* Consigne A
Relevez toutes les sommes en francs qui figurent dans le passage sur les aides aux élèves de l'enseignement professionnel.
* Consigne B
Poursuivez le passage sur les aides aux élèves de l'enseignement professionnel juste après sa dernière phrase.

Les crédits d'action sociale attribués spécifiquement aux élèves de l'enseignement technique et professionnel concernent les dotations liées aux primes versées avec la bourse nationale d'études de lycée.

Afin de répondre au coût élevé des équipements dans les filières professionnelles, le projet de budget autorise une revalorisation des primes d'équipement destinées aux boursiers inscrits dans les spécialités les plus coûteuses.

Lors de la prochaine rentrée scolaire, le montant des primes d'équipement sera ainsi doublé et passera de 1 100 francs à 2 200 francs, soit une dépense budgétaire supplémentaire de 30,75 millions de francs.

Par ailleurs, les élèves de l'enseignement professionnel et technologique, bénéficieront comme ceux de la filière générale des bourses de mérite , dont le nombre augmentera de 10 000 en 2001, celles-ci s'ajoutant aux 5 000 bourses crées en 2000, soit une dépense nouvelle de 42 millions de francs.

Les lycées professionnels seront également particulièrement concernés par les créations d'emplois non enseignants prévues en 2001 dans le second degré, soit 1 300 emplois de personnels ATOS supplémentaires dans les établissements, ainsi que 250 emplois médico-sociaux (100 infirmières, 50 médecins, 100 assistantes sociales) destinés à renforcer le système de santé scolaire.

Votre commission souhaiterait que le ministre lui précise l'affectation de ces personnels de santé selon les types d'établissement.

Enfin, et pour mémoire, étant rappelé que les bacheliers technologiques, et aussi professionnels ont vocation à poursuivre des cursus professionnalisés dans l'enseignement supérieur, ceux-ci sont naturellement éligibles aux aides du plan social étudiant , et notamment aux bourses universitaires dont les plafonds de ressources ont été régulièrement relevés depuis trois ans.

* Données fournies

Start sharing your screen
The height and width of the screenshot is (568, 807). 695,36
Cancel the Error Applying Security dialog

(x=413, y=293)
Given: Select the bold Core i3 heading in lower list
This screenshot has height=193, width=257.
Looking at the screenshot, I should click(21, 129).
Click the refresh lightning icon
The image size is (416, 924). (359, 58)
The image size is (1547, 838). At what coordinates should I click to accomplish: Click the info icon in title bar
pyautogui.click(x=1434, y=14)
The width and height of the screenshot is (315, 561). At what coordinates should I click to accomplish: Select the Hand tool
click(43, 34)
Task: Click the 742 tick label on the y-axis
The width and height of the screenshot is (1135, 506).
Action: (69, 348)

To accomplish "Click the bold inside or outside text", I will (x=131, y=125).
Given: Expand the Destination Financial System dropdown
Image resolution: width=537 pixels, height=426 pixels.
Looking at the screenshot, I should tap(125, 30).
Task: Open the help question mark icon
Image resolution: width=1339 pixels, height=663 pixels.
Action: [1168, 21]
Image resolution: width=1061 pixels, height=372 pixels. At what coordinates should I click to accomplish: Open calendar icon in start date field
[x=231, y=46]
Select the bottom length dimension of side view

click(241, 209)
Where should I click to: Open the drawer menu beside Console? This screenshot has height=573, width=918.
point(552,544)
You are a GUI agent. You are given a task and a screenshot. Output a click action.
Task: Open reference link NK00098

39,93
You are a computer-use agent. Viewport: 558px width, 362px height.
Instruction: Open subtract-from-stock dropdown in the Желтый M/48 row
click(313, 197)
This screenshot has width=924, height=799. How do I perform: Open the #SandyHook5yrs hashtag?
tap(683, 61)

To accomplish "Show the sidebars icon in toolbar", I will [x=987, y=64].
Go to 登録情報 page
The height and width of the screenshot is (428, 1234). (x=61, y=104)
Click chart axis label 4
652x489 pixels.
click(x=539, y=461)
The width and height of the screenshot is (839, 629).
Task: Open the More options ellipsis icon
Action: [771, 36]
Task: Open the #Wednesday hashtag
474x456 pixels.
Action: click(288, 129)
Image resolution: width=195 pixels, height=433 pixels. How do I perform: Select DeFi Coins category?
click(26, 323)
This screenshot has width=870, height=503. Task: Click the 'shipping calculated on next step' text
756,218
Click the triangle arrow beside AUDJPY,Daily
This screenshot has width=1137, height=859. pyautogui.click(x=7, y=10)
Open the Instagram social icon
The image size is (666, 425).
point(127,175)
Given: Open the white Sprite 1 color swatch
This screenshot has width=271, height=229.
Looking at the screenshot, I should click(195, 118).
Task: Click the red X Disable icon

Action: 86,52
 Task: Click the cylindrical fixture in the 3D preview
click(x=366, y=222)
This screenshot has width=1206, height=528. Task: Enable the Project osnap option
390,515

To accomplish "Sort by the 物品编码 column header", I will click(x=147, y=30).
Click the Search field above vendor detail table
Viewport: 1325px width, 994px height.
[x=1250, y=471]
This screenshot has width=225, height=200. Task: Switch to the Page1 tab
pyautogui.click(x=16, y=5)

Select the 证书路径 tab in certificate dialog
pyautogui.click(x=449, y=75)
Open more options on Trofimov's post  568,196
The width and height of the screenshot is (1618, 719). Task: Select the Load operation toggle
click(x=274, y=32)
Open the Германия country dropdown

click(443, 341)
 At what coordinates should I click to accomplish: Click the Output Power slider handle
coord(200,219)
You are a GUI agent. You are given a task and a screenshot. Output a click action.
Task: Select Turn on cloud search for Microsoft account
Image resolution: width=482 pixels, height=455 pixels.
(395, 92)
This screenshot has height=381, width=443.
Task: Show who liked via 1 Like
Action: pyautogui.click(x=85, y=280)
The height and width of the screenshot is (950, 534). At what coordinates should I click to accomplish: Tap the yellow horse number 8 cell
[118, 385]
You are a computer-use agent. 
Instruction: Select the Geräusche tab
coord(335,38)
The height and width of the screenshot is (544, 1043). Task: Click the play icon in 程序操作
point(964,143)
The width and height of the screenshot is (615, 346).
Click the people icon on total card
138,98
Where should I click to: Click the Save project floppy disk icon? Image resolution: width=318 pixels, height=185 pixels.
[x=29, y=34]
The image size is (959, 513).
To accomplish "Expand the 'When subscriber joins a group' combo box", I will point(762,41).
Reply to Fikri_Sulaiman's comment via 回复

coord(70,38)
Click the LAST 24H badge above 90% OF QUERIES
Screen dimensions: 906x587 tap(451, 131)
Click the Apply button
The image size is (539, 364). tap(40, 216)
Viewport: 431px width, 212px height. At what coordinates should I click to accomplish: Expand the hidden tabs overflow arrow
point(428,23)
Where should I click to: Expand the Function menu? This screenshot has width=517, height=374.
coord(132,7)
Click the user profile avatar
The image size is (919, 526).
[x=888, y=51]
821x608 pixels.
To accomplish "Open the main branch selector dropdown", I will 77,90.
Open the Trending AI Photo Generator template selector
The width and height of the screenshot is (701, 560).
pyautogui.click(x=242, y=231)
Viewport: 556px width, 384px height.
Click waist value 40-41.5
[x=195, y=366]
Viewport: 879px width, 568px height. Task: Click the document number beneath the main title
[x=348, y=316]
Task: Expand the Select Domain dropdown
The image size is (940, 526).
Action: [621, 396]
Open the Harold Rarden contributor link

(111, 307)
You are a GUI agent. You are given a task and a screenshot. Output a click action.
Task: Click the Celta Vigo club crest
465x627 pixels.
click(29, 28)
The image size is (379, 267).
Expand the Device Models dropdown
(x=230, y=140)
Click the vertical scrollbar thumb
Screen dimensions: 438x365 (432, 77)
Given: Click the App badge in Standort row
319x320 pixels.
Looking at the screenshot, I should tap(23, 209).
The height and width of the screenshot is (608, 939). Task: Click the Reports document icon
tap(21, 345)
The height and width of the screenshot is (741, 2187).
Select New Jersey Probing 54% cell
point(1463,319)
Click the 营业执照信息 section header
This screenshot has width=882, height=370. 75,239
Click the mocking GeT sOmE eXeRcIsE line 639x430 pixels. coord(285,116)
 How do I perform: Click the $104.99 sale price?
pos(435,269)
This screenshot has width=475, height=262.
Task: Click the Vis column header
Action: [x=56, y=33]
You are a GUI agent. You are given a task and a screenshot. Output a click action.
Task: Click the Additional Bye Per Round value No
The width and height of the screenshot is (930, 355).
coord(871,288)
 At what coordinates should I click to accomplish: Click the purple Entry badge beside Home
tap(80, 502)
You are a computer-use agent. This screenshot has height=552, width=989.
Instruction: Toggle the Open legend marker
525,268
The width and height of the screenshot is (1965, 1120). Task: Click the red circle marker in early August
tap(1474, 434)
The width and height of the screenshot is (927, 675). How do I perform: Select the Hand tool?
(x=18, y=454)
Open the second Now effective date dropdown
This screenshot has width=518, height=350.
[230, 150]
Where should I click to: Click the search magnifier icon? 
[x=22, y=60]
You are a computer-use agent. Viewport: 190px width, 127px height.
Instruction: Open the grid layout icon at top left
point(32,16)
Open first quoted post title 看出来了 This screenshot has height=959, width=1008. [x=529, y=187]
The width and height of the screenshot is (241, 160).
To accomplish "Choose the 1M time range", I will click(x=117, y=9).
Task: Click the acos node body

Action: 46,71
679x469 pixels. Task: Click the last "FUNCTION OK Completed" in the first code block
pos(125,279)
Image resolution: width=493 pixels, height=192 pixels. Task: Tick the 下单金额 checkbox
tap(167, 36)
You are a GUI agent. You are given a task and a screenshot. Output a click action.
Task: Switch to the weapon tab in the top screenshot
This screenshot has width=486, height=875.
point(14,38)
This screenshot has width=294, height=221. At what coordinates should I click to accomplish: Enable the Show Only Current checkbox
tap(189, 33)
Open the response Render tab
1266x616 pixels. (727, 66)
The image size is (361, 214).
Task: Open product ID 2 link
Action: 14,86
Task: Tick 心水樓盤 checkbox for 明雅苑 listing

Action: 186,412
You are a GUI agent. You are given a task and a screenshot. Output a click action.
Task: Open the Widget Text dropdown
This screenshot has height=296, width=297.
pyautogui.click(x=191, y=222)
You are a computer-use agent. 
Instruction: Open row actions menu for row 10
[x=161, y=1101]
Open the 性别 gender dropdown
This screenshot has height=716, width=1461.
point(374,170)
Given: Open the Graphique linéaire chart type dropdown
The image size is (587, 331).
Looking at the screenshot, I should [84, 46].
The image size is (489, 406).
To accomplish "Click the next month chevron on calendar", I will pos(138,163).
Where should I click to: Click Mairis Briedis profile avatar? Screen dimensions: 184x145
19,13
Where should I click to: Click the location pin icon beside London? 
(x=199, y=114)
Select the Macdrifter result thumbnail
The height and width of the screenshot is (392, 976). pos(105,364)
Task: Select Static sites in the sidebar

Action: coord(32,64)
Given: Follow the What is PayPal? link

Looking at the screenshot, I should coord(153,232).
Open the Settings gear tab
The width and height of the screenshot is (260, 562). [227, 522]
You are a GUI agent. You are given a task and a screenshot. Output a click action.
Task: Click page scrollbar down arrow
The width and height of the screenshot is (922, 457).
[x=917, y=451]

* Votre réponse A
1 100 francs ; 2 200 francs ; 30,75 millions de francs ; 42 millions de francs

* Votre réponse B
4. Le rappel des mesures prises en faveur de l'enseignement professionnel dans la loi de finances rectificative pour 2000

Afin d'apprécier l'effort important effectué en faveur de l'enseignement professionnel, votre commission tient à rappeler que celui-ci a bénéficié dans le collectif budgétaire de septembre 2000 de quelque 600 millions de francs de crédits nouveaux sur le milliard de francs supplémentaire qui a été accordé à l'éducation nationale, permettant notamment de financer trois séries de mesures :

- l'alignement des obligations de service des PLP d'enseignement pratique sur celle des disciplines théoriques s'est traduit par 72 500 heures supplémentaires années (HSA), soit un coût de 181 milliards de francs ;

- 400 agents non titulaires ont été recrutés pour exercer la fonction de chefs de travaux (25 millions de francs) ;

- 150 millions de francs ont été affectés à la rénovation des équipements, afin que ceux-ci répondent aux standards des entreprises.

5. Un emploi encore trop précarisé : à la recherche des PLP disparus

Votre commission doit d'abord observer que sur les 2 410 créations d'emplois annoncées, seules 180 sont véritablement des emplois nouveaux.

Comme il a été vu, 400 emplois sont créés par transformation d'heures supplémentaires, 300 résultent de la consolidation d'emplois de chefs de travaux créés à la rentrée 2000, 380 de la consolidation de surnombres et 1 150 de la résorption de l'emploi précaire.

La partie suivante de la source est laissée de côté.